I believe in the Holy Ghost;
The holy Catholic Church;
The Communion of Saints;
The Forgiveness of sins;
The Resurrection of the body,
And the Life everlasting.
Amen.
The Nicene Creed
We believe in one God,
the Father, the Almighty,
maker of heaven and earth,
of all that is, seen and unseen.
We believe in one Lord, Jesus Christ,
the only Son of God,
eternally begotten of the Father,
God from God, Light from Light,
true God from true God,
begotten, not made,
of one Being with the Father.
Through him all things were made.
For us and for our salvation
he came down from heaven:
by the power of the Holy Spirit
he became incarnate from the Virgin Mary,
and was made man.
For our sake he was crucified under Pontius Pilate;
he suffered death and was buried.
On the third day he rose again
in accordance with the Scriptures;
he ascended into heaven
and is seated at the right hand of the Father.
He will come again in glory to judge the living and the dead,
and his kingdom will have no end.
We believe in the Holy Spirit, the Lord, the giver of life,
who proceeds from the Father and the Son.
With the Father and the Son he is worshiped and glorified.
He has spoken through the Prophets.
We believe in one holy catholic and apostolic Church.
We acknowledge one baptism for the forgiveness of sins.
We look for the resurrection of the dead,
and the life of the world to come. Amen.
And there is no evidence in Scripture that I know of that points to one having to believe in an everlasting hell in order to be a true and authentic follower of Christ…

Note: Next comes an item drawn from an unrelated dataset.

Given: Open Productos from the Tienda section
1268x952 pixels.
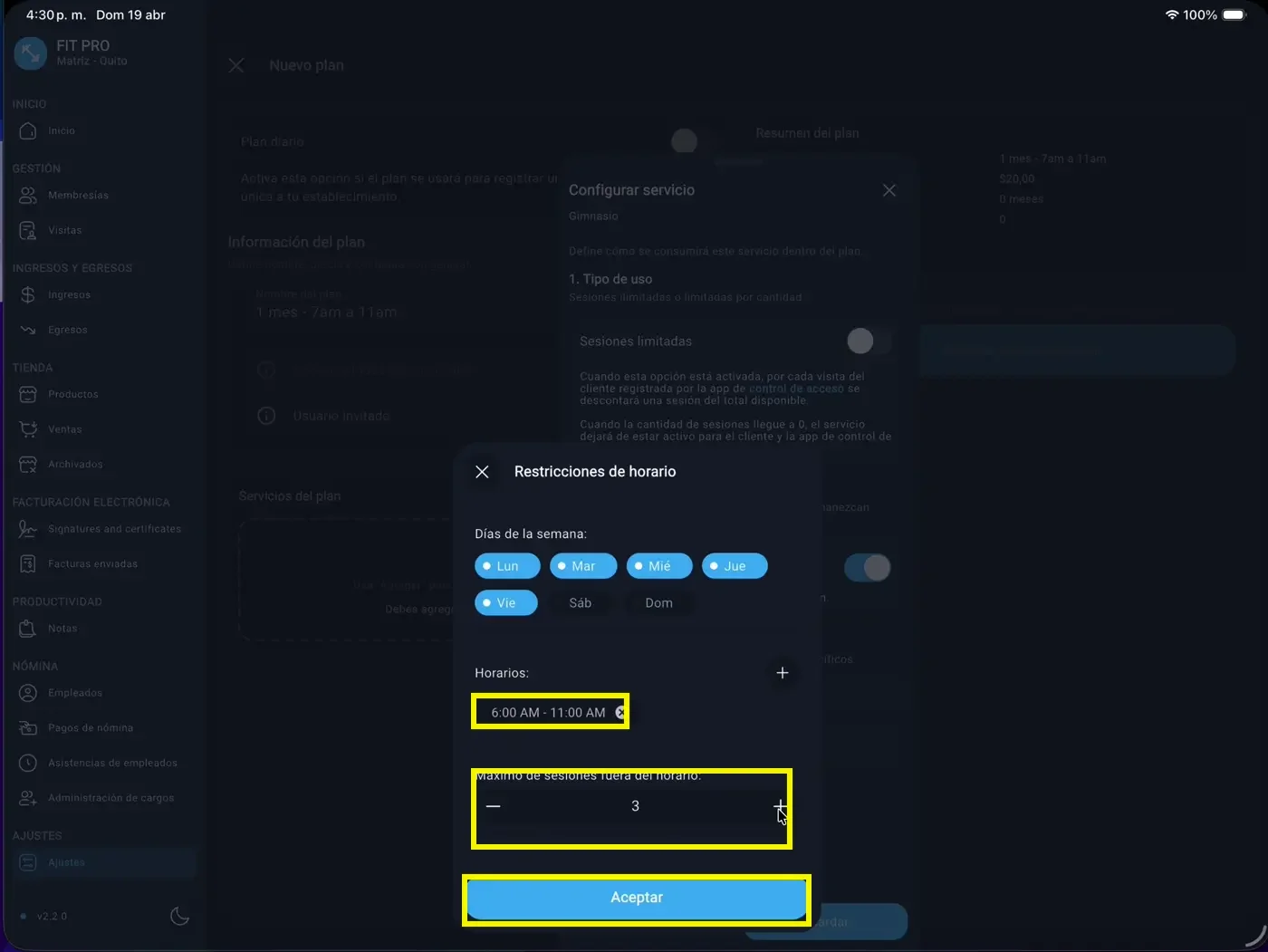Looking at the screenshot, I should pyautogui.click(x=72, y=395).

And the whole idea that one must have all of their doctrines in a row in order to be one sounds like a form of Gnosticism to me, honestly, an elitist teaching that, basically, knowledge is power and saves us, rather than the Biblical teaching that God alone can save us, by grace through faith, which is His gift to us… it is not what we know that saves us, but Who we know, or, rather, it is the One who knows us better than we do ourselves who saves us, whether we know Him well or not…
Take the woman at the well for example… she was a Samaritan, who was in disagreement with some of the Jewish doctrine of the time, and Jesus even pointed out how she was wrong on some points, but He still treated her with compassion and with grace, offer Himself to her as ‘Living Water’, and she ended up being a passionate evangelist for Him in her hometown, and I’m sure that Jesus by no means frowned on that, nor rejected her because of her imperfect knowledge of things…

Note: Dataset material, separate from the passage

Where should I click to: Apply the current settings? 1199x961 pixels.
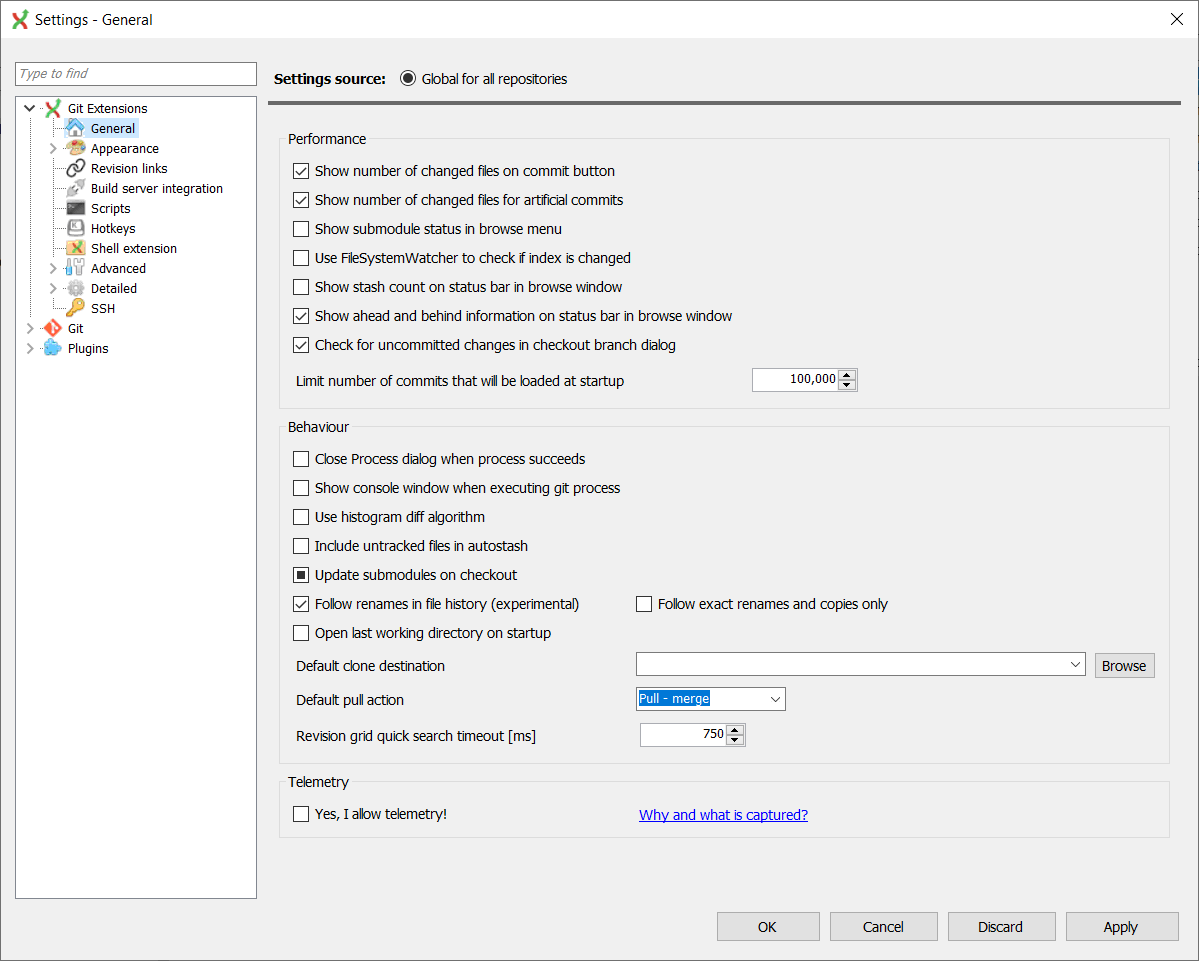pyautogui.click(x=1120, y=926)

I believe that Christ called us to love our neighbor more than anything, to, basically, as was written in Micah, act justly, love mercy, and walk humbly with our God…
I believe being a disciple has less to do with intellectually and/or emotionally assenting to all the right beliefs and ideas then it has to do with following Christ’s example.
Am I saying that salvation is by works? Not really. God saves us, we don’t save ourselves… but the journey of salvation has more to do with how we actually live and walk with God in our day to day life then it has to do with our knowledge…
And this is why it’s all about grace, because none of us are perfect in how we live and in how we walk…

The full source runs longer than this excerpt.